#### Exercise prompt
Work out how many lines in the entries below include the word "North", and give only that figure.

[Pixel coordinate grounding data]

--------------------------------------------------

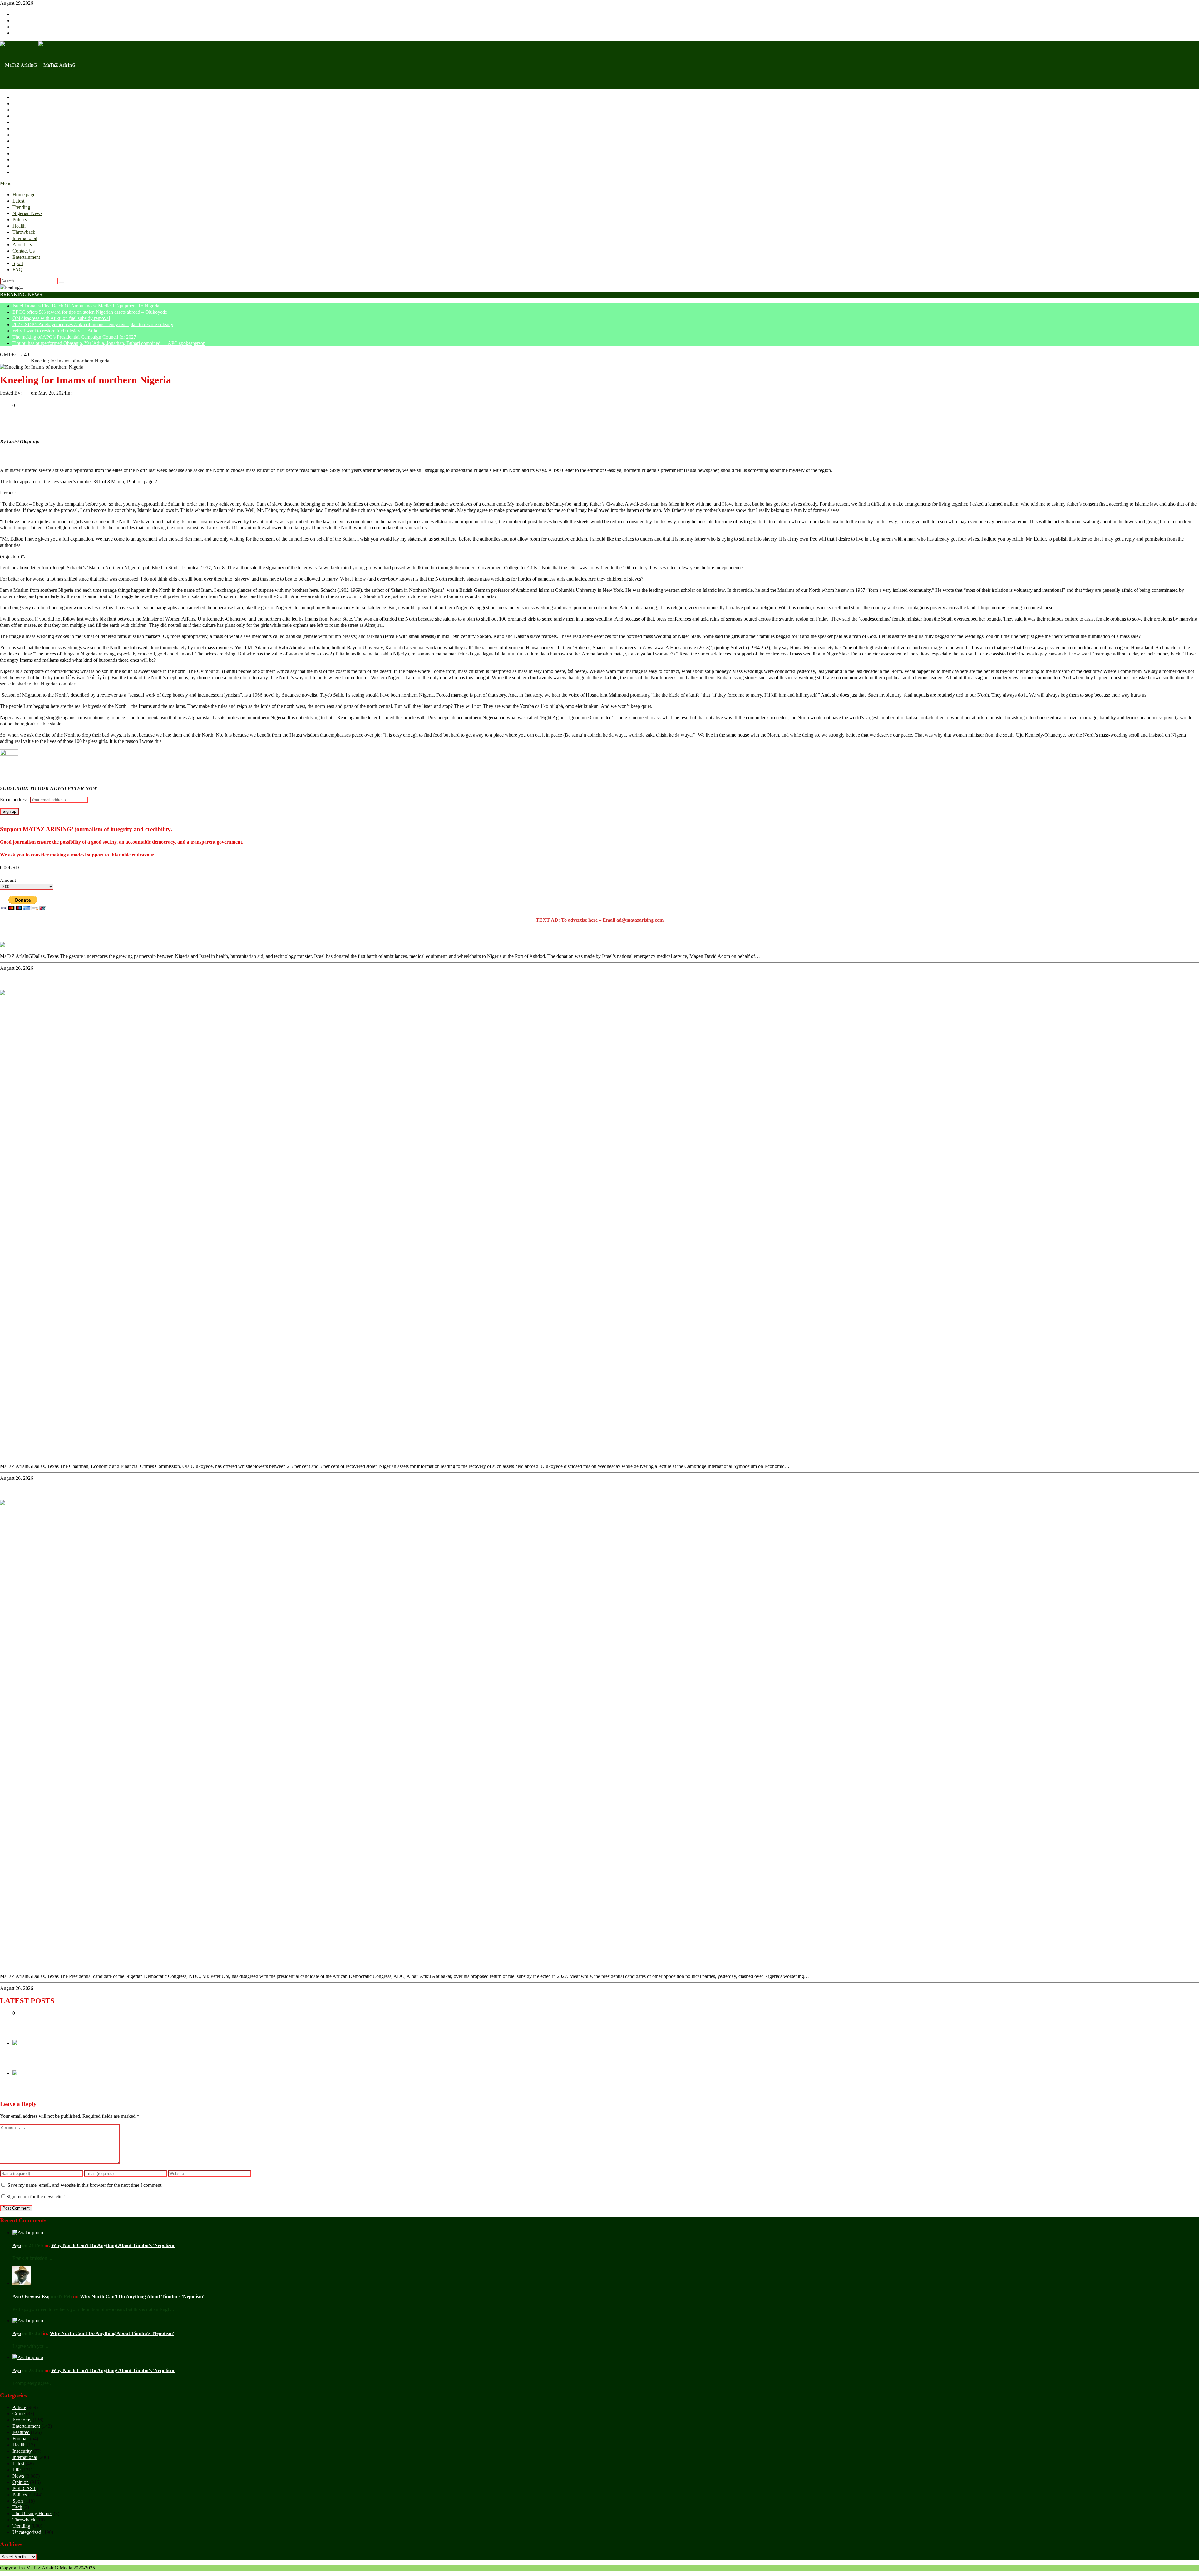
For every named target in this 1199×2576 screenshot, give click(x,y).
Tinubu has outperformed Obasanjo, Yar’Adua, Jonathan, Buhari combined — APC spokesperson (108, 343)
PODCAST (24, 2488)
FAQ (17, 172)
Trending (21, 109)
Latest (18, 103)
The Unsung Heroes (32, 2513)
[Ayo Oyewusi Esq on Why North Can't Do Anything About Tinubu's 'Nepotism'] (21, 2283)
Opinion (81, 392)
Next (17, 2079)
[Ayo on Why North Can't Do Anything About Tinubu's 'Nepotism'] (27, 2232)
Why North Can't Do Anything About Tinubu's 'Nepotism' (113, 2245)
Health (19, 128)
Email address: (15, 799)
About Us (22, 147)
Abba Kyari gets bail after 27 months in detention (76, 2091)
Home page (23, 97)
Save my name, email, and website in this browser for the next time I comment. (85, 2185)
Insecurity (22, 2451)
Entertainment (26, 159)
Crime (18, 2413)
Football (20, 2438)
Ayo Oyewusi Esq (31, 2296)
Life (16, 2469)
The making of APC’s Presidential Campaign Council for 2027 (74, 337)
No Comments (103, 392)
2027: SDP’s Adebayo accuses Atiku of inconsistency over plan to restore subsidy (92, 324)
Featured (21, 2432)
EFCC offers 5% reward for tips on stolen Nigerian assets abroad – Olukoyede (89, 312)
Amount (8, 880)
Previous (21, 2049)
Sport (17, 166)
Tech (17, 2507)
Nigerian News (27, 116)
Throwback (23, 134)
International (24, 141)
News (18, 2476)
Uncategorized (26, 2532)
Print (4, 399)
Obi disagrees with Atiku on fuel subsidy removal (61, 318)
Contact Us (23, 153)
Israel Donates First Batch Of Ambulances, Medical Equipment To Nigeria (85, 305)
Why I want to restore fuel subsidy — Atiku (55, 330)
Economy (22, 2419)
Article (19, 2407)
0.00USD (9, 867)
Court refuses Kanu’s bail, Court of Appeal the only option (87, 2061)
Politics (19, 122)
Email (16, 399)
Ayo (26, 392)
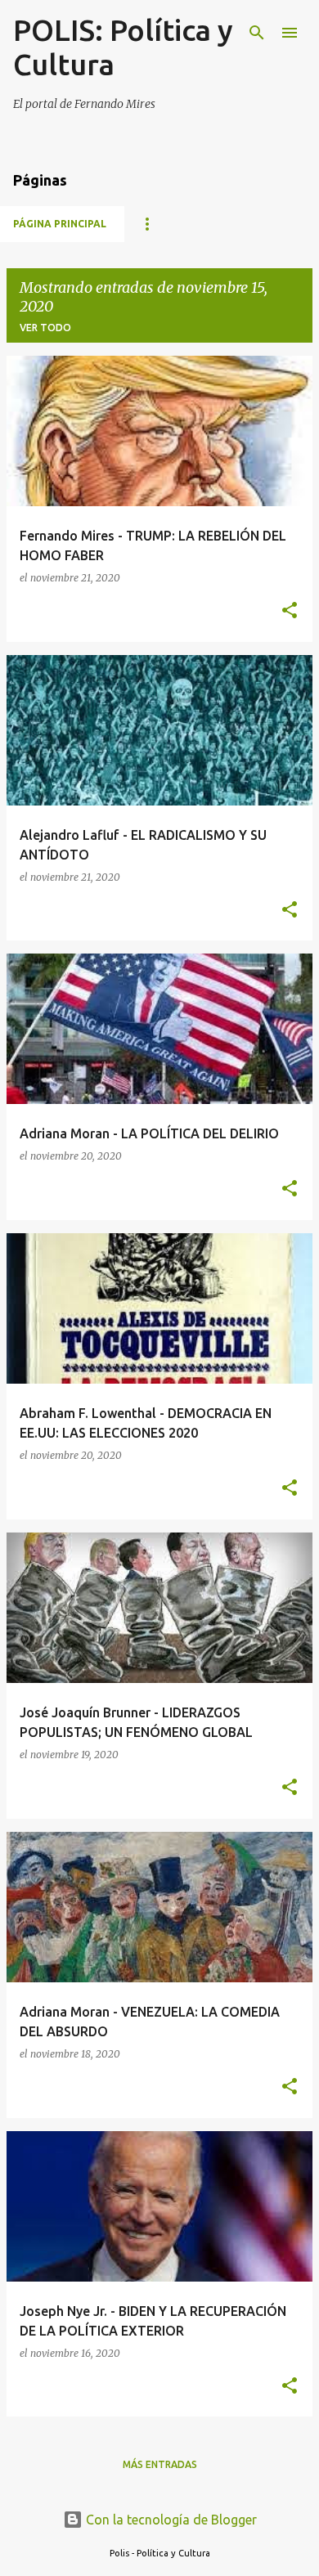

--------------------------------------------------

#### Solution for this problem
3